Baby #2 didn’t get any of that shit. And honestly, I think he’s better for it. He is still THE happiest baby on this earth and he doesn’t give a shit about any of it. Now this all may change when they get a bit older, since now they are just 3 and 10months, but for now I’m not stressing it. He doesn’t care he has purple sheets. He doesn’t care his toys are his sister’s hand-me-downs bought from Goodwill to begin with. He doesn’t care that I let him eat pepperoni and shredded cheese for lunch.
Baby #2 gets the “cool mom.” She isn’t worried about the tiniest bump on his arm because she knows it is just a mosquito bite, no reason to ask the mom group, go back outside and play. She isn’t helicopter-ing around him as he learns to crawl and walk, she’s just encouraging, knowing there will be a few tumbles. She isn’t staying at home locked away from the world because she wants no one to watch him, he gets to know everyone at the party as he gets passed around and loves it. She isn’t stressed and hating herself and beating herself up because of that one little mistake that Suzie from Facebook would NEVER allow but really doesn’t fucking matter. He ate an m&m, holy shit!
Baby #2 gets to experience more in life. He gets an older sister to inspire, teach, and torture him. He gets the already tired parents willing to let him “just be a kid.” He gets a ton more freedoms off the bat. And he still has parents who freaking love him. Because that’s what it’s all about, right? Teaching them love? For the world, for others, for themselves?

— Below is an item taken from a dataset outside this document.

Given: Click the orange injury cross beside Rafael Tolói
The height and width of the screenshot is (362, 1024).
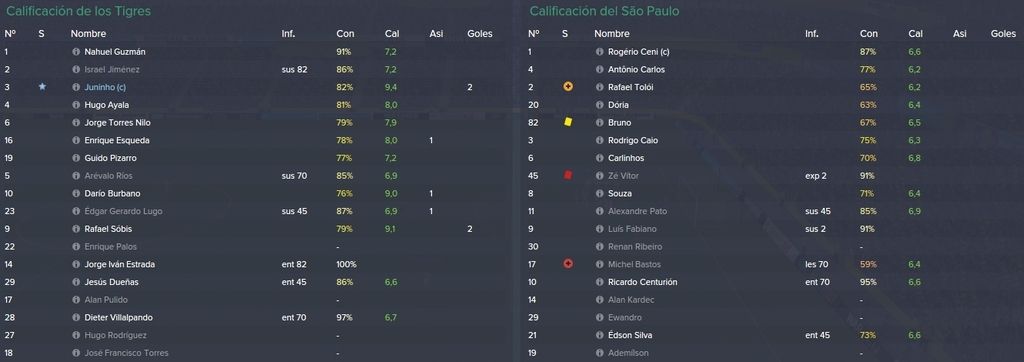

So if you have baby #2 on the way and you’re fucking terrified, shit even baby #1, just let them be. Don’t be so caught up in all the little things you have to do, focus on just being the best mom you can be. That doesn’t mean the laundry will always be done. That doesn’t mean your floors are spotless. That doesn’t mean everyone is always doing exactly what they are supposed to be doing. Because after baby #2, none of those things are going to be happening. But you are going to notice all of the little things you didn’t really pay attention to with your first because you were too concerned with what you should be doing.